Yeow, I am a physics major...and I am not even going to jump into the fray on this one. Just one thing to add....all of these cases you are offering evaluations for are very idealized, and in reality it would depend on many more variables. Approximations can be useful as long as you take them with a grain of salt.





curt
Feb 28, 2004, 6:58 PM
Post #23 of 24
(9258 views)
Shortcut
Registered: Aug 26, 2002
Posts: 18272

In reply to: In reply to: It doesn't. This is why the concept of "fall factor" was created. Curt That is wrong Curt. The speed you aquire while falling is very important to calculate the real stress that the rope will hold. The fall factor is a simplification to make it easier to understand. Hey, thanks for posting something totally incorrect and nonsensical. Maybe you should take a physics class or two, learn that the correct term for "speed" is velocity and try to understand the subject matter about which you are posting. Curt





quietseas
Feb 28, 2004, 7:17 PM
Post #24 of 24
(9258 views)
Shortcut
Registered: Nov 2, 2002
Posts: 31

hey dude, not sure if anybody has answered this yet. look in your textbook under "impulse equation". figure how far you fall, get the velocity using 9.8 m/s/s for acceleration. then use the stretch of the rope (usually the mfgr. lists a % stretch or something like it) and figure how much distance you will take to stop. using initial velocity, and length to stop, you can figure out a new acceleration (the rate of DEceleration from the fall as the rope stops you). plug this into F=ma using your mass (in kilograms, 1kg=2.2 lbs) and you will get a force in Newtons (units will be Kg*m/s/s if done right).

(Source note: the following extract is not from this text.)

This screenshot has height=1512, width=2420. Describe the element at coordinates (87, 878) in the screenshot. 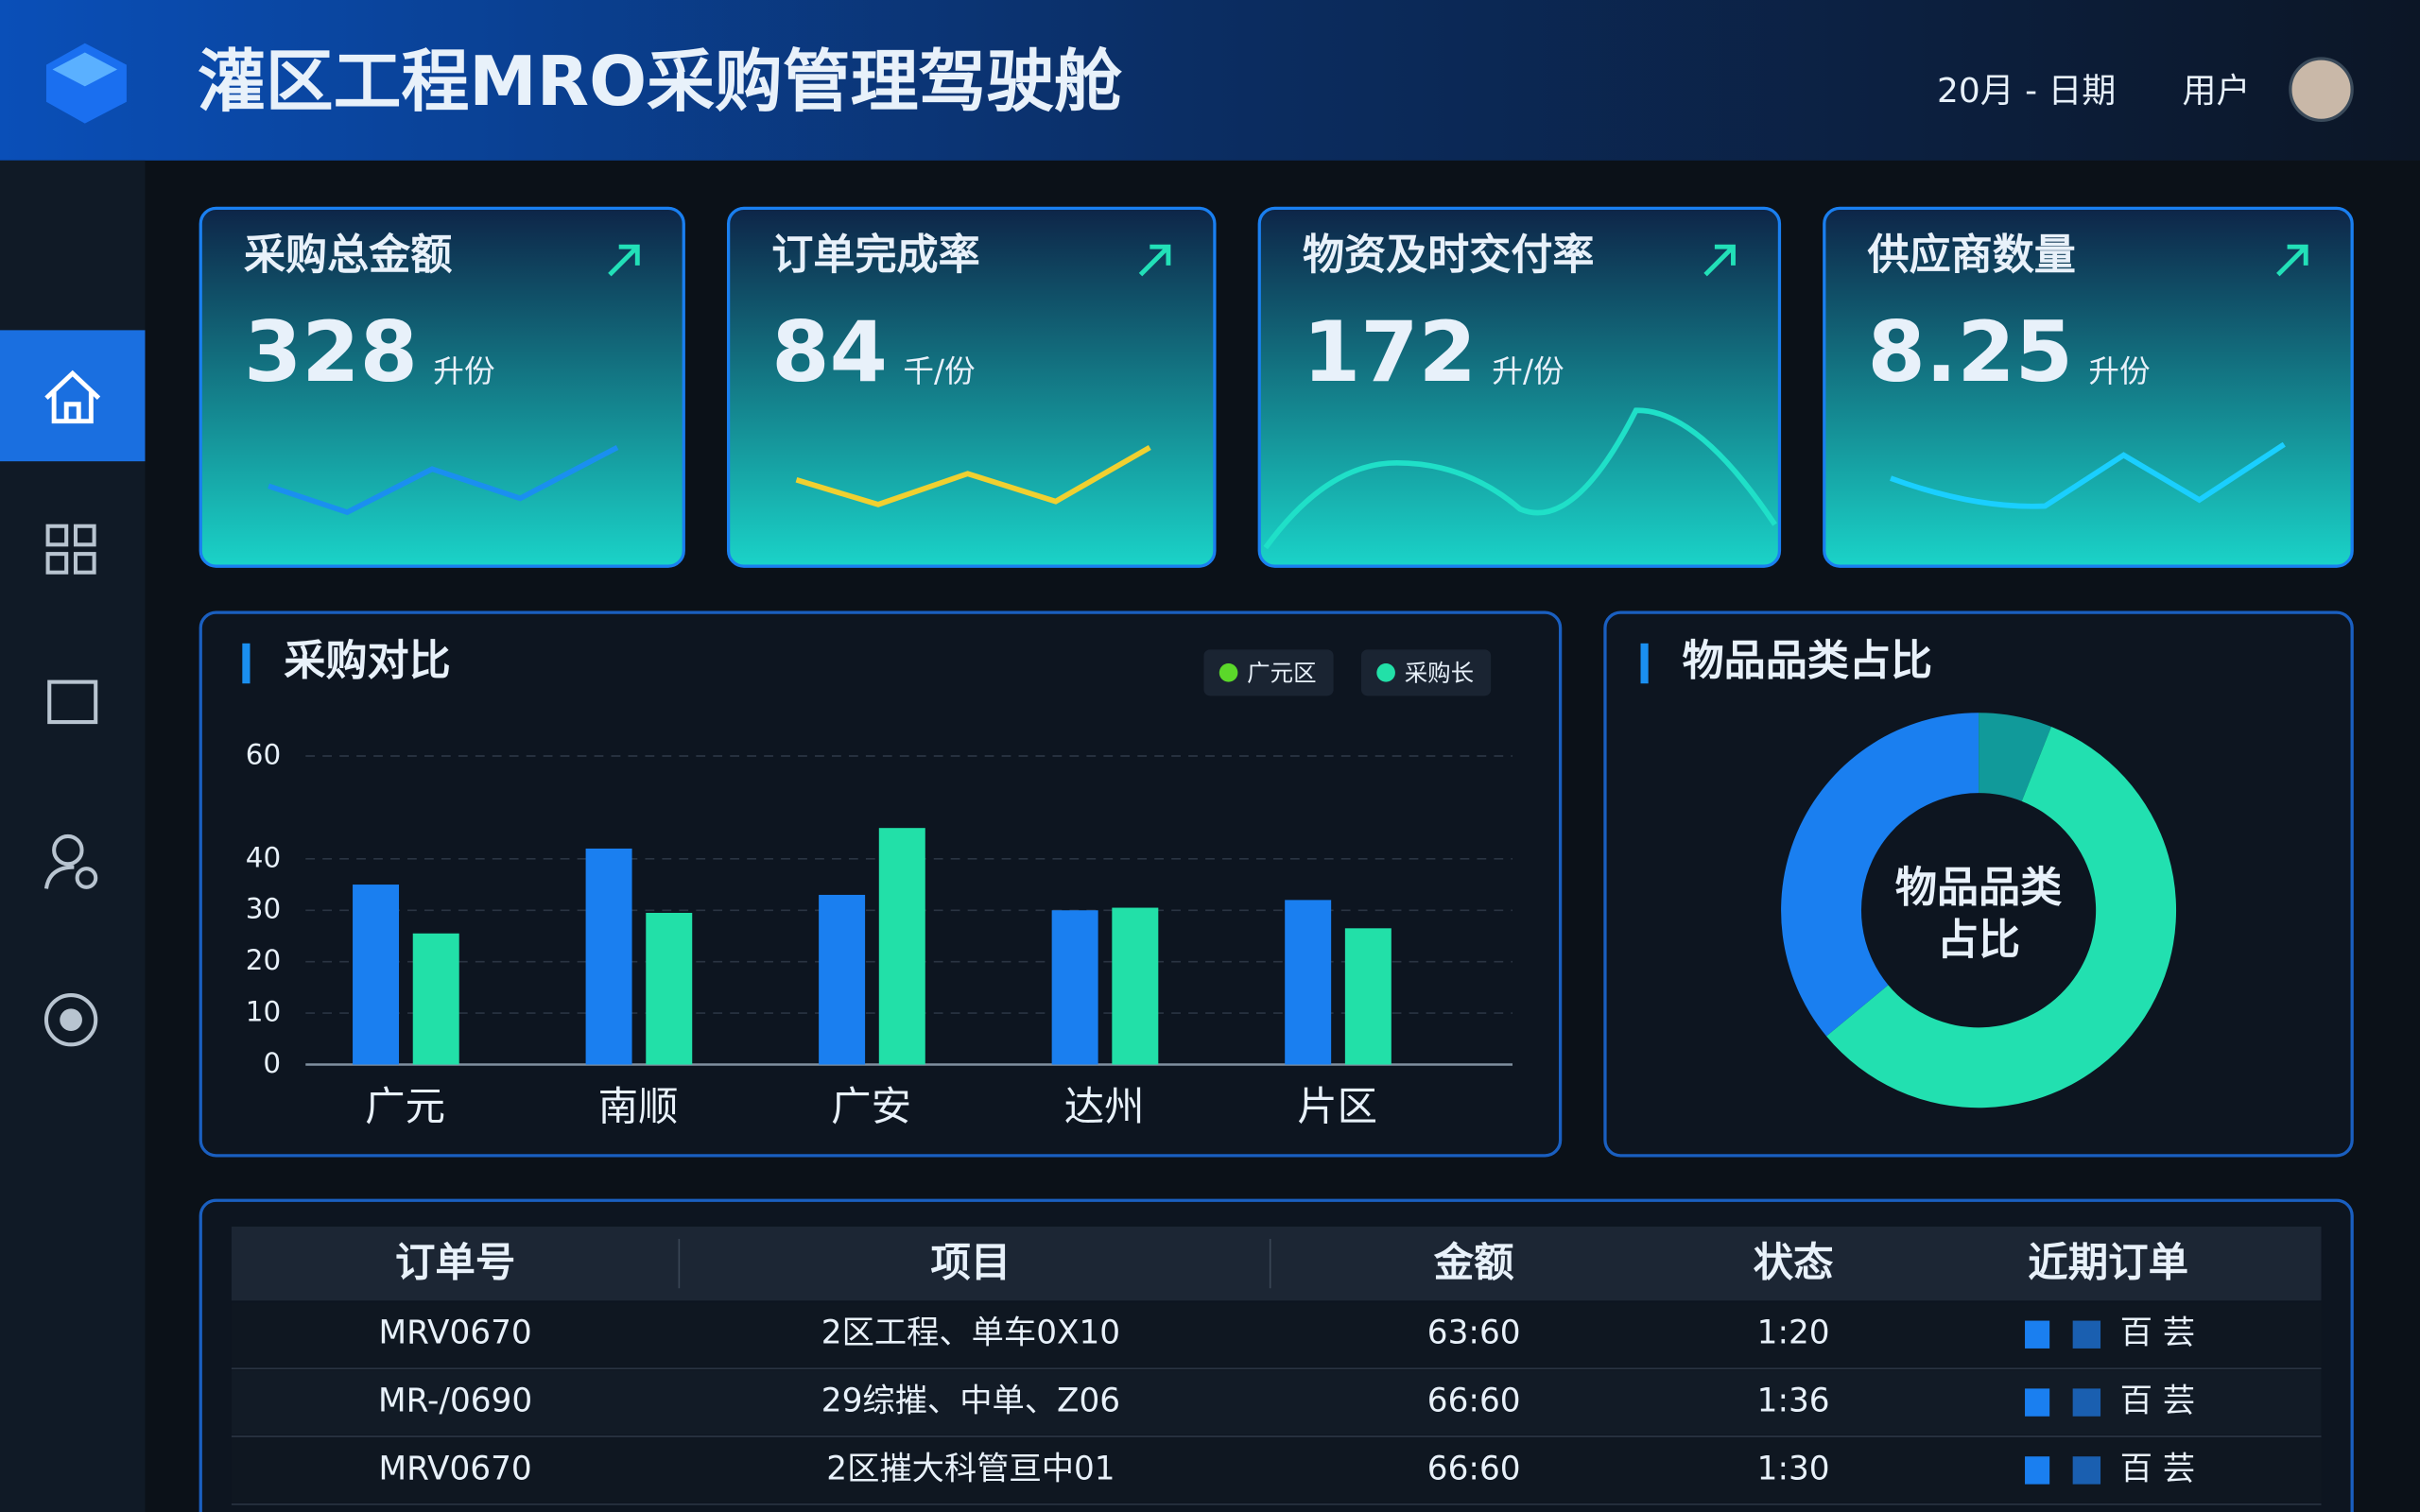

I see `nav-user-dot` at that location.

I do not remember the exact steps as I have done this all a long time ago. Good luck! It's really a fairly easy and fun thing to do on a rainy day if you don't mind a lot of numbers. BTW, on my rope, my mass, i remember that I could fall it's entire length at factor 2 and the harness would hold up quite nicely! The rope would have some issues, and I never even came close to stressing a sling or biner when using the dynamic rope in the equation. An interesting aside to this is that in theory, if using static rope, the impact force would be infinite. Not so considering that your body gives and slows itself, but this is a wonderful mathematic illustration of why you shouldn't EVER take a fall on a static rope. Besides the fact that even a two foot fall hurts like mad! (I was stupid once, and in the future will look back on today as being stupid as well!)